"Nasser M. Abbasi" wrote in message <ksjs8b$80g$1@speranza.aioe.org>...
> On 7/22/2013 8:20 AM, El wrote:
> > Hi,
> >
> > I generate a matrix with random elements and it is supposed to be full rank,
>
> If it is a random generated, how would you guarantee this?
>
> >but sometimes the condition number of the matrix is low and I get this warning: system is rank
> >deficient. solution is not unique.
>
> strange, since condition number is better when it is small.
> The closer to one the better, since m=log(cond(A)), and m is
> number of significant digits lost in computing solution of Ax=b.
>
> So the larger the cond(A) the less accuracy one
> expects x to be. May be you meant the inverse of the condition
> number became smaller?
>
> >How can I improve the condition number for this cases?
> >
>
> Well, since it is random matrix, why not try again another random one?
>
> If you do not want to do that, try to add some noise to the same A matrix.

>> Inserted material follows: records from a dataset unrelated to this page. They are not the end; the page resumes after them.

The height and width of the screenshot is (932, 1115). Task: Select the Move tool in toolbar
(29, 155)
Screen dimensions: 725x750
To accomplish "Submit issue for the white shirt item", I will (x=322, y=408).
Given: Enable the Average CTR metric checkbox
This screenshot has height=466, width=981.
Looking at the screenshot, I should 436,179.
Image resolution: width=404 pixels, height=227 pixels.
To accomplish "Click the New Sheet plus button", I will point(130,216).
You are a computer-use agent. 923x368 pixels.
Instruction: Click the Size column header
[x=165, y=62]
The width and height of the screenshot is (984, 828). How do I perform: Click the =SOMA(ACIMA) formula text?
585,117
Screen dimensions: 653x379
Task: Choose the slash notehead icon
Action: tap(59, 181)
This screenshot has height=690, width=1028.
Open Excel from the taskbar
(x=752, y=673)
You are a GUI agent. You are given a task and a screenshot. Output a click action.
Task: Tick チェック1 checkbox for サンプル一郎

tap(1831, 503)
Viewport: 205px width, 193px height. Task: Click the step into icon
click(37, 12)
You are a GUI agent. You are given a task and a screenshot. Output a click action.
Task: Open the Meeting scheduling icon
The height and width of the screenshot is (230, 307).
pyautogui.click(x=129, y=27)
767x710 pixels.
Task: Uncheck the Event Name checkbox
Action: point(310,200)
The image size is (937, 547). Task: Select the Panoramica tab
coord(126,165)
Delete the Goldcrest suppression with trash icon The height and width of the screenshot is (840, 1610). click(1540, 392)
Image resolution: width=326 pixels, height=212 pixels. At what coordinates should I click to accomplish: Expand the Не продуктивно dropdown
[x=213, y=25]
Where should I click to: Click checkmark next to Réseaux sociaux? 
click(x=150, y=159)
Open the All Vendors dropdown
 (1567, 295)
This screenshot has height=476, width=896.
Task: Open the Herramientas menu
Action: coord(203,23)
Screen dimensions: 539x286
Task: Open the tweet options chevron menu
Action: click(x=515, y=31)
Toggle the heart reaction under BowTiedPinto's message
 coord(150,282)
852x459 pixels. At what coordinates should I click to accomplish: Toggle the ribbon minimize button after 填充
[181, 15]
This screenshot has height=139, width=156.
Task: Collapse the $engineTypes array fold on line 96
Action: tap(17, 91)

> (which is really the same as making a new random matrix).
>
> By one definition, cond(A)= largest_eigenvalue/smallest_eigenvalue
> (in absolute terms), so to make cond(A) small, you need at best to have
> the matrix have all its eigenvalues be the same.
> These are roots of the matrix char. polynomial. I am not an
> expert on this, and I do not know how to do that in direct way.
> May be others would know.
>
> But for now, try adding some random noise to the matrix, I am sure the
> condition number will change.
>
>
> > Thank you,
> > El
> >
I am also not an expert, so I made a mistake in the previous message, I need a lower condition number. I need to calculate something for large number of different random matrices and then to find the average value, but for some matrix realization I get a warning: system is rank deficient. solution is not unique.
How can I find for which condition number the matrix will be ill conditioned to restrict this behavior?
Thank you a lot,
El